There are in fact three separate types of violation here:

  1. Hillary may have used her insecure server to compose reports of talks with foreign leaders which were inherently classified because of the nature of the information.  Writing such emails on an insecure server is a violation of the law whether the email was marked classified or not.  It doesn't whether it was even sent or not because hackers can read the drafts folder as easily as any other.
  2. Hillary probably received classified information from subordinates or colleagues.  She's in violation of the law for storing it on her insecure server and whomever sent it to her is in violation for sending data to an insecure device.  You might think that senders who weren't in the know might arguably be forgiven for not realizing that she'd set up such an easily hackable private server, but you'd be wrong: a classified email account cannot send to an account that isn't classified.  They're not even connected: classified email systems don't run on the Internet, because if they did, the Chinese could hack them.
  3. For many decades now, Bill and Hillary have maintained a wide network of people throughout government who tell them things they might want to know.  Some of them take great risks on her behalf.  For example, President Clinton's National Security Adviser Sandy Berger stole classified documents relating to the time the government of Sudan offered to turn over Osama bin Laden to American justice and ol' Slick Willie turned them down.  We'll never know exactly how this spectacularly stupid decision was made because Mr. Burger swiped the records from the National Archives and destroyed them.  He got a light slap on the wrist which was delayed for years because the Clintons protected him.
    Anyone who sent classified tid-bits to Hillary may be vulnerable to two charges: a) sending classified email to an insecure server and b) sending classified material to a recipient who, even though having a security clearance, had no need to know... and it remains to be seen just how powerful Hillary's aura of protection remains.  Perhaps there are some worried spooks out there who are thinking of turning state's evidence?

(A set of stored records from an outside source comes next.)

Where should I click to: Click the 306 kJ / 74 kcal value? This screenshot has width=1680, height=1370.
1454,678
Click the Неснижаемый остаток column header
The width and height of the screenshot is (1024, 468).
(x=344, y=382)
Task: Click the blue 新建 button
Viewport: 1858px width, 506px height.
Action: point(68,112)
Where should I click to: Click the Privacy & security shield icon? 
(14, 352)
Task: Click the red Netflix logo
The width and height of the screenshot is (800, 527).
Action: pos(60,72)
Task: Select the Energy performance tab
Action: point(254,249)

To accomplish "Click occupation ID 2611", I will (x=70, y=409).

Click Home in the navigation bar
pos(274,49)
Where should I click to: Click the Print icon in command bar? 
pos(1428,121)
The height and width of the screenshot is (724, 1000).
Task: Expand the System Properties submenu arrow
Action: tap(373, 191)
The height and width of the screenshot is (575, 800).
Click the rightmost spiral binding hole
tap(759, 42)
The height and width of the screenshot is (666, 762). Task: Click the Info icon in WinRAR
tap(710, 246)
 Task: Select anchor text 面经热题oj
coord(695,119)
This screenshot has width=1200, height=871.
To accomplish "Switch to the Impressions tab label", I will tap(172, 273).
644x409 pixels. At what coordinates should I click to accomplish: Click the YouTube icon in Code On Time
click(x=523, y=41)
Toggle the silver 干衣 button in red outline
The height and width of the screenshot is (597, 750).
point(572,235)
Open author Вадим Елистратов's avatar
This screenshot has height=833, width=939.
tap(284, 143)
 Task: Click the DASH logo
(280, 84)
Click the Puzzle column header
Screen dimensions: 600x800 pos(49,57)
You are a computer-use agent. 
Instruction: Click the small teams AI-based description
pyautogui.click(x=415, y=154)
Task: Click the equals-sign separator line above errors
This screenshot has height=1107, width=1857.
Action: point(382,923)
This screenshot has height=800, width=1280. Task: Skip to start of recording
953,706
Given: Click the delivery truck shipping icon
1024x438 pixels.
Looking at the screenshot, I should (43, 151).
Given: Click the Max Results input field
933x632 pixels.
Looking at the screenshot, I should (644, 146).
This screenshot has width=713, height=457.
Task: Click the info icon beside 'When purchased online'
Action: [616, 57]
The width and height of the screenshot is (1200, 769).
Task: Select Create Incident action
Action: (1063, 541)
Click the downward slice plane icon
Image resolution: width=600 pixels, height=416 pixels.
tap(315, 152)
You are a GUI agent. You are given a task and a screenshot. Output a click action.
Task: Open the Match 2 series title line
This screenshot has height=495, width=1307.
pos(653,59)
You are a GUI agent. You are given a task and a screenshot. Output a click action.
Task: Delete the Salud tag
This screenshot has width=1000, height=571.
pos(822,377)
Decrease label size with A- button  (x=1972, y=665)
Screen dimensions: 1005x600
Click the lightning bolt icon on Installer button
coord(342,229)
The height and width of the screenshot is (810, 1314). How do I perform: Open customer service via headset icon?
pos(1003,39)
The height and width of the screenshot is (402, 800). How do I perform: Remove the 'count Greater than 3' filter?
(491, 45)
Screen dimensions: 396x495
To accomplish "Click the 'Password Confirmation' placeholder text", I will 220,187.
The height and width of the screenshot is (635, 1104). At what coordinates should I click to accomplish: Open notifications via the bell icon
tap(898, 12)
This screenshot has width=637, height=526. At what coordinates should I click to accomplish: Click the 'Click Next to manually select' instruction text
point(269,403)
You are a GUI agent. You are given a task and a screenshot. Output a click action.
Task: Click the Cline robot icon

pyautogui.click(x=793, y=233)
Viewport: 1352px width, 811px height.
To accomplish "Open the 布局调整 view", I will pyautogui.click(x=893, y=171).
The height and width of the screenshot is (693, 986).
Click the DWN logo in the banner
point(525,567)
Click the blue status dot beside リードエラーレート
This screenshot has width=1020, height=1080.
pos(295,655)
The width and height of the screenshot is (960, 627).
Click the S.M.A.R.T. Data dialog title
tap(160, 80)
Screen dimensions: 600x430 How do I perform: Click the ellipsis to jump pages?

Ignorance Is No Excuse - But...

If we assume that Hillary didn't know how easily her server could be hacked, she may actually be telling the truth as she sees it when she says she never mishandled classified information.

She may never have printed out documents to give to the Iranians, but putting thousands of pages on her server was much more convenient for the Chinese and everybody else than if she'd printed out selected secrets and handed them along as she did to our own FBI.  We know that her emails included literally hundreds of requests from our Ambassador for better security in Benghazi.  Might knowing about our vulnerabilities there have given someone the notion of attacking?

If she's truly as bewildered by the email flap as our friend suggests she might be, can we trust her to fix our government's problems in securing vital national data?  Maybe she's been in the bubble so long she has no more idea of what the real world is like than Marie Antoinette, who learned too late that, as comfortable as a royal bubble might be, it can lead to the guillotine.

If she isn't that ignorant, on the other hand, she's carrying on a long tradition of Democrat unconcern for national security.  Bill Clinton told the New York Times that we were tracking terrorists by their satellite phones; not being complete morons, they immediately stopped using them and our job of hunting them down suddenly got a lot harder.

President Obama, our Leaker in Chief, gave away or hid a great deal of very sensitive information.  Do we really want yet another president who, regardless of gender, whether by accident or by design, thinks so little of sensitive data?

On the other hand, Mr. Obama promised to have the most transparent administration in history.  We aren't sure that this is exactly what he had in mind, but should we regard Hillary's carelessness as fulfilling his promise?